-- Opening Marker --

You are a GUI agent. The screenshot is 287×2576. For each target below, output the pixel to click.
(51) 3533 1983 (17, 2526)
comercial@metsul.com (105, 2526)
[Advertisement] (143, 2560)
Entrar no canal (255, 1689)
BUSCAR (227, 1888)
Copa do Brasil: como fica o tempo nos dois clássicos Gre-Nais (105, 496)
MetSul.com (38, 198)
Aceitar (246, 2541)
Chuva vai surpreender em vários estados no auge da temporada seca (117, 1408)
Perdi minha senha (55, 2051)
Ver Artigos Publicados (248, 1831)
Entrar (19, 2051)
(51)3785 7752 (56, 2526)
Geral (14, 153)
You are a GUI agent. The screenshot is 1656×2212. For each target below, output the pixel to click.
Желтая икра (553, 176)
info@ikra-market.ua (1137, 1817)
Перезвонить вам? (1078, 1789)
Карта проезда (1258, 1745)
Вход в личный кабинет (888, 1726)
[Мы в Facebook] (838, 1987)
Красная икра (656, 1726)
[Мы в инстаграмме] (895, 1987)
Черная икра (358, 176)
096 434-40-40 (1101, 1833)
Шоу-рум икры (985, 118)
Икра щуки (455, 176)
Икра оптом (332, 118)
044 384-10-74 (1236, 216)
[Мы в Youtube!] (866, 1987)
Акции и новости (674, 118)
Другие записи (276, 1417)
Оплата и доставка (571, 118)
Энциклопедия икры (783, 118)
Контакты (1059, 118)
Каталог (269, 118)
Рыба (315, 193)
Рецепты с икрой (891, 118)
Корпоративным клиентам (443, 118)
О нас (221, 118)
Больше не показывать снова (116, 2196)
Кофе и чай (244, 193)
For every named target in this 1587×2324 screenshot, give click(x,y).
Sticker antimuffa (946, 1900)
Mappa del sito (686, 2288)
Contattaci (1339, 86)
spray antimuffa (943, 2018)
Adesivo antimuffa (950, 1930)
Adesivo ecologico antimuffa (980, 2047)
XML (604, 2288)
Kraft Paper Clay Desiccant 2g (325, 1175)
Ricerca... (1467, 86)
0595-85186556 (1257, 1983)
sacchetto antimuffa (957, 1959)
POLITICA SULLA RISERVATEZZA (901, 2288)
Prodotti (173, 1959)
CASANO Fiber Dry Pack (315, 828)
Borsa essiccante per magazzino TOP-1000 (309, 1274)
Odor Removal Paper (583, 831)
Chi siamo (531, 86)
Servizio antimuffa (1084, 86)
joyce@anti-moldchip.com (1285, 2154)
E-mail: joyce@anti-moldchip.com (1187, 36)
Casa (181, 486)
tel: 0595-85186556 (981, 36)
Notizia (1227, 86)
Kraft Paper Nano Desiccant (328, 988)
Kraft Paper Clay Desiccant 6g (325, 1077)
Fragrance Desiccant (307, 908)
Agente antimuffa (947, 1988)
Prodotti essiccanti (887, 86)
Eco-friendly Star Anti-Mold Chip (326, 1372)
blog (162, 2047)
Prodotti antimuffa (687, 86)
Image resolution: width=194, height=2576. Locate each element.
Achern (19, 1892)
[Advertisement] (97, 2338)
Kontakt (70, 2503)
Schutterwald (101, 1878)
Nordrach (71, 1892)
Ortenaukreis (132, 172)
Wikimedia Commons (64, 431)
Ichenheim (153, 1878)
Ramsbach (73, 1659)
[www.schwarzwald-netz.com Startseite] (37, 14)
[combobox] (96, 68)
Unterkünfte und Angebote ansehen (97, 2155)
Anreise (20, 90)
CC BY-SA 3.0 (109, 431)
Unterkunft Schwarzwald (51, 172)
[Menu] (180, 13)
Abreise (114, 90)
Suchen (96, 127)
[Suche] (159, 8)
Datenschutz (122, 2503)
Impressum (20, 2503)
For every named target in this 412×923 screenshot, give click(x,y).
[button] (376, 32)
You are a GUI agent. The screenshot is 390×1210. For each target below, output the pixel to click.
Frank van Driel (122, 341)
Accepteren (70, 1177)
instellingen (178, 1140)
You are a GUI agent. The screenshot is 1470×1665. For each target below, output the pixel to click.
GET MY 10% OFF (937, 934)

-- Closing Marker --

*WHAT THE TASK REQUIRES:*
Reproduce the records above exactly, from the first line to the line that holds "Карта проезда (1258, 1745)", inclusive, and omit everything after it.

*YOUR SOLUTION:*
You are a GUI agent. The screenshot is 287×2576. For each target below, output the pixel to click.
(51) 3533 1983 (17, 2526)
comercial@metsul.com (105, 2526)
[Advertisement] (143, 2560)
Entrar no canal (255, 1689)
BUSCAR (227, 1888)
Copa do Brasil: como fica o tempo nos dois clássicos Gre-Nais (105, 496)
MetSul.com (38, 198)
Aceitar (246, 2541)
Chuva vai surpreender em vários estados no auge da temporada seca (117, 1408)
Perdi minha senha (55, 2051)
Ver Artigos Publicados (248, 1831)
Entrar (19, 2051)
(51)3785 7752 (56, 2526)
Geral (14, 153)
You are a GUI agent. The screenshot is 1656×2212. For each target below, output the pixel to click.
Желтая икра (553, 176)
info@ikra-market.ua (1137, 1817)
Перезвонить вам? (1078, 1789)
Карта проезда (1258, 1745)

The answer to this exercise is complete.